Godddamn grammar. You know what I meant. I can’t constantly check myself, on top of everything else. Or maybe the checking myself is the thing that gets me through. Who the eff knows. Not shrinks, for sure. They’re all playing mental cee-lo with with our minds, that’s what I think.
Dorothy –Then
My relief had morphed to
terror.
I was immobile
still.
I wanted to tell Joey to
turn
around,
wanted to
scream that
the monster
was reaching for the
gun, but it was like my vocal
cords were
frozen, like time was
frozen, we were
frozen in our
embrace, but
the monster,
he
wasn’t
frozen.
Maybe time wasn’t frozen, either. Maybe it was
crawling like
the monster
was inching
toward us
with the gun.
If I could have
found
my
voice
I would have warned Joey, but it was
gone.
Joey was paying no
attention, he was
clinging to me like I was a
float in the ocean. He was
done but his
dad, he didn’t look
done, not at all.
Joey – Now
I head past Mama Mia’s Old Time Pizza and my mode switches from paranoid to craving. That cheesy baking smell, it practically makes me drool and I’m not even hungry. I glance at the gumball machine by the window. It’s filled with the giant gumballs I used to love. You could bite them into two pieces and save half for later, but these are faded from the sun. I don’t know who the hell—heck—would want to chew them, but that’s the kind of town this is. Washed out.

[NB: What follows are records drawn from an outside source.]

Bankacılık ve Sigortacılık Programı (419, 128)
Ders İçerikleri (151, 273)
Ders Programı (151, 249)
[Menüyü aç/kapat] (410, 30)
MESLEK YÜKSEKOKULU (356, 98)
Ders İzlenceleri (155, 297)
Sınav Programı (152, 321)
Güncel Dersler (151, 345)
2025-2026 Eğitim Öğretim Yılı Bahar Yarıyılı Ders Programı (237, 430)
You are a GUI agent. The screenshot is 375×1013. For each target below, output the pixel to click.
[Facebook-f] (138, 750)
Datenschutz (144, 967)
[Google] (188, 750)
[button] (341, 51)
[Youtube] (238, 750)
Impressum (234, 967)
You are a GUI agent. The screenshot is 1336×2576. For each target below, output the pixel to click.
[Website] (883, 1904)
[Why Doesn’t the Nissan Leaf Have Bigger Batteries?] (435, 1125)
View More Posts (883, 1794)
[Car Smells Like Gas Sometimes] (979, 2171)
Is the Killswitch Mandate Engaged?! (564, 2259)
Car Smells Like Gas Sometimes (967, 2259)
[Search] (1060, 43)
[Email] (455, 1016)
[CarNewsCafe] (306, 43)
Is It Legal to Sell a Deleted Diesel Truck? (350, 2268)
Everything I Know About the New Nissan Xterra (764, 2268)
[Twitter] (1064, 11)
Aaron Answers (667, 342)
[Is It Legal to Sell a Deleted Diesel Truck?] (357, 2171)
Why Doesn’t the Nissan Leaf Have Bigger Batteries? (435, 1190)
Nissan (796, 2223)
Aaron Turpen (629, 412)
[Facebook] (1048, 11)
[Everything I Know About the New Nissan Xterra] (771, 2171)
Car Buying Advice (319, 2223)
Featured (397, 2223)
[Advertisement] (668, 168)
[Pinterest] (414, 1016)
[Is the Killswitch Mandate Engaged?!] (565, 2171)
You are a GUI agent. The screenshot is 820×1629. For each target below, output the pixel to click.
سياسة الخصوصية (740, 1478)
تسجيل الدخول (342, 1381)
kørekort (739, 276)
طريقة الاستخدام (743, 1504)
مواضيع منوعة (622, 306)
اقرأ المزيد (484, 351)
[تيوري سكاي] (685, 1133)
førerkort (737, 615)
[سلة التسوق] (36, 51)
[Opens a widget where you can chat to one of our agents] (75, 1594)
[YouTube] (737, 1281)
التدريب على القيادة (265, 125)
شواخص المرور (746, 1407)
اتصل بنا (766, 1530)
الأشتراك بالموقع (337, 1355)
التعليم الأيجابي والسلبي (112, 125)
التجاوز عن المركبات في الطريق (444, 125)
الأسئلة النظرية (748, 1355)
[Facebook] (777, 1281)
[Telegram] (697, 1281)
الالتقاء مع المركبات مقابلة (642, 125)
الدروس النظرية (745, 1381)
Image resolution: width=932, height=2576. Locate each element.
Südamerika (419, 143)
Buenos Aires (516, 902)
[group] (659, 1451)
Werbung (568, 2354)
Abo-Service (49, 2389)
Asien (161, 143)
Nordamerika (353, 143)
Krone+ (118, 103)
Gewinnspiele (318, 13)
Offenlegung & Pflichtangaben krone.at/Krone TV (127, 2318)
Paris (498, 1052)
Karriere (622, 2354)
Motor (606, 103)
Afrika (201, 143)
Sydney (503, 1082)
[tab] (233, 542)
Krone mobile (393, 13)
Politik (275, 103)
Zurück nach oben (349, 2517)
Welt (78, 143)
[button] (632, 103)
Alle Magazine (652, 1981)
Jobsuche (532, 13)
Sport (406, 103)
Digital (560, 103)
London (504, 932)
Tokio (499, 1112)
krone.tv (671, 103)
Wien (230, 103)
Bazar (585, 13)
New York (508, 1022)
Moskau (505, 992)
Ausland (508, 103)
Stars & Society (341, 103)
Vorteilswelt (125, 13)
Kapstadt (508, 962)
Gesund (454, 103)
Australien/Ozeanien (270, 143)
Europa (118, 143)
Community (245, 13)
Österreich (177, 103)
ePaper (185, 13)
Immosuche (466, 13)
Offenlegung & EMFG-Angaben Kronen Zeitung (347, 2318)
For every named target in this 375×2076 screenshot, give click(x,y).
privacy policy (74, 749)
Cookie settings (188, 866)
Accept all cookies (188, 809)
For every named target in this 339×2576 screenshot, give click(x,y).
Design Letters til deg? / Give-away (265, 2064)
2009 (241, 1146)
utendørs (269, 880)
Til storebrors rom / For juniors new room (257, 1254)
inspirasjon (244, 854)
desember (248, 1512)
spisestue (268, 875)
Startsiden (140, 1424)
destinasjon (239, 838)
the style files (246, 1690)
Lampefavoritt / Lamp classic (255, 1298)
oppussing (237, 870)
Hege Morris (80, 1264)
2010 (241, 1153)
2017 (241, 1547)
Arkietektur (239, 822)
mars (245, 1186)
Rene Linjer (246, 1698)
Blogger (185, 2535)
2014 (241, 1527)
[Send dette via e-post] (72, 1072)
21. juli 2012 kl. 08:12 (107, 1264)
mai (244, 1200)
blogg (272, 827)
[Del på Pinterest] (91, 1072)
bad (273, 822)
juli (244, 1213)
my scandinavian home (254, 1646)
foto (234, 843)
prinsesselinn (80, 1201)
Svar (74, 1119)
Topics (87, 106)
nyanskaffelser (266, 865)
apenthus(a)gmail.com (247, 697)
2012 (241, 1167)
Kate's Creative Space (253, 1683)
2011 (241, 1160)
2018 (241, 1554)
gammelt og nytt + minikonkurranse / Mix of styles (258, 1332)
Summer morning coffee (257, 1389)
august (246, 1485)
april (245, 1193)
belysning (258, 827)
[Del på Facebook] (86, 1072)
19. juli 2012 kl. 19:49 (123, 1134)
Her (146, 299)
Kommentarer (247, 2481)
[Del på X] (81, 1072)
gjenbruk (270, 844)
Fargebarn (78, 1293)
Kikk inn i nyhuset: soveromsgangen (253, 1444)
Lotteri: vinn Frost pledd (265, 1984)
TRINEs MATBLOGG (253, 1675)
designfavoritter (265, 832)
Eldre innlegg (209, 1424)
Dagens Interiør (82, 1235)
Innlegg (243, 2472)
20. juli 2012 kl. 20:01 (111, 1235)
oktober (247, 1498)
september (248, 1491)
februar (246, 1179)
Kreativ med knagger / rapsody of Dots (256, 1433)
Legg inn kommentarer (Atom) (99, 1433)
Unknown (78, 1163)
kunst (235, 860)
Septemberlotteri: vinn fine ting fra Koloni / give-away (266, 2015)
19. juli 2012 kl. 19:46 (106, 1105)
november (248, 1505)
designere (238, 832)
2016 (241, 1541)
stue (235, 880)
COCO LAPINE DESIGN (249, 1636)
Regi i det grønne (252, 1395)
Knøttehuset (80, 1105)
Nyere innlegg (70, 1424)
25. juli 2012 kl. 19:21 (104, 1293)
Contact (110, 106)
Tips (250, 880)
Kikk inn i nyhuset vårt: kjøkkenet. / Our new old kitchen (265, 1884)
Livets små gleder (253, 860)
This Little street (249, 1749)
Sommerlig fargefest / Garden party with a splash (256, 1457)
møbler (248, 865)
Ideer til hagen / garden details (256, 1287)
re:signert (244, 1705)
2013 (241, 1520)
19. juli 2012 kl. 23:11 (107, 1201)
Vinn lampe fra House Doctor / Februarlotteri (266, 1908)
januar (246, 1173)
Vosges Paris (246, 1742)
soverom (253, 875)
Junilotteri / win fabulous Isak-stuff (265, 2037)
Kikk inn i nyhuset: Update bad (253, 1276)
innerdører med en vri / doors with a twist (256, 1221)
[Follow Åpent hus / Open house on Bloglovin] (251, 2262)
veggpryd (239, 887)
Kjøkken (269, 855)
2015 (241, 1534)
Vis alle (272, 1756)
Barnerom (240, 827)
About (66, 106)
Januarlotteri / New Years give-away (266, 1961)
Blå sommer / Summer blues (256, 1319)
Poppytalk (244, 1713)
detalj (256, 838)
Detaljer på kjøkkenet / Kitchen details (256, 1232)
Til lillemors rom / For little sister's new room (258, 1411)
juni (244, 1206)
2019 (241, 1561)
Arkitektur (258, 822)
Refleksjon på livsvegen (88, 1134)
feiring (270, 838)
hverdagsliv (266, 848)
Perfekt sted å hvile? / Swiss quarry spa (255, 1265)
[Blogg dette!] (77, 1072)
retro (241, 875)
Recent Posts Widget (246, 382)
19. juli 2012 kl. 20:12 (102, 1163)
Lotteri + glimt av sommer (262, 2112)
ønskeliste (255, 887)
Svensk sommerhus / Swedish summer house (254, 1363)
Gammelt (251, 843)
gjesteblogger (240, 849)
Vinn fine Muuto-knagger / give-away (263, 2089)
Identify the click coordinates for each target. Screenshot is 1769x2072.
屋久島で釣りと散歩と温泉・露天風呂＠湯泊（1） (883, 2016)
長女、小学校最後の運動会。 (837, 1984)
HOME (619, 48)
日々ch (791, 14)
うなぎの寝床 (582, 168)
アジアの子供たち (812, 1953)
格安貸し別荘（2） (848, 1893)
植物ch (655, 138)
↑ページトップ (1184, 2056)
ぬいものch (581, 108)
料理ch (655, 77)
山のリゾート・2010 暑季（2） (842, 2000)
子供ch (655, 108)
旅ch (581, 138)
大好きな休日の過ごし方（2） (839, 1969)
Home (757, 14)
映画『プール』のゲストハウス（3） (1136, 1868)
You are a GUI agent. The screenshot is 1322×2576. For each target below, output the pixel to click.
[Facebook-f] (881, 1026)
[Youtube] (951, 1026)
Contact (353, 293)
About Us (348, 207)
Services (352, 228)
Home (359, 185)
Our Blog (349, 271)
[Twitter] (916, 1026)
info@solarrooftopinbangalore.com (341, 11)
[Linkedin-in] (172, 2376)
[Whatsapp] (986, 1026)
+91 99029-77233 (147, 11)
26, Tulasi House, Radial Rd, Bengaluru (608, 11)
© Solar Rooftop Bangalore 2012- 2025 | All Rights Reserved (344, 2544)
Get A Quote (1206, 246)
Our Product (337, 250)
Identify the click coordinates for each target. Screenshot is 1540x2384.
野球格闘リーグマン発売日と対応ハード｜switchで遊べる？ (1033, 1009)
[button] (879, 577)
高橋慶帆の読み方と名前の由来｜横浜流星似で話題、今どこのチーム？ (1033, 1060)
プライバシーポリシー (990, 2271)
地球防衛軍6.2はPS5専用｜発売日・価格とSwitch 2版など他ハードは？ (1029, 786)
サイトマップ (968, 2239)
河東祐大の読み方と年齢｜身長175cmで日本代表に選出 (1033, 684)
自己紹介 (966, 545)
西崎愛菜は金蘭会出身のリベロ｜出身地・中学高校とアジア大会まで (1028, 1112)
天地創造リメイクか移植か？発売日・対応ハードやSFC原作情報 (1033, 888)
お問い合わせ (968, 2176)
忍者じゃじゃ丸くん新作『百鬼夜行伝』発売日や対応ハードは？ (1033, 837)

God, I wish I had a way to shock myself or something, every time I catch myself saying something wrong. Sooner or later I’d get the message, or collapse from the voltage. I’m looking down, watching my feet carry me, which is sort of amazing—that they could bear the burden of the rest of me weighing them down and still keep going—when I spot a rubber band lying across a sidewalk seam, like it’s bridging the gap. I pick it up and pull at it, then realize it’s just the thing for me. I slip it around my wrist. A perfect fit! Not so tight that my wrist’ll turn blue; not loose enough to slip off.
I give it a snap. Ow! Good.
It’s not electro-shock, but it hurts. It’ll do.
Every time I catch myself using grammar wrong, I’ll snap myself.
Some people would say this is a gift from above—that I asked for help and I got it. I say a mailman was here and dropped the rubber band that was around someone’s Bed Bath & Beyond coupon and their special offer for Dish Network.
You could make a case for the mailman just as easy as you could for God—no easier, if you’re rational. But people always want to give credit to their higher power. I guess it makes them feel special or something. Ooh, I found a heavenly rubber band! What’s next? An image of the Virgin Mary formed in the grease on my pizza?
I’m sure someone’s seen her floating on a bed of anchovies.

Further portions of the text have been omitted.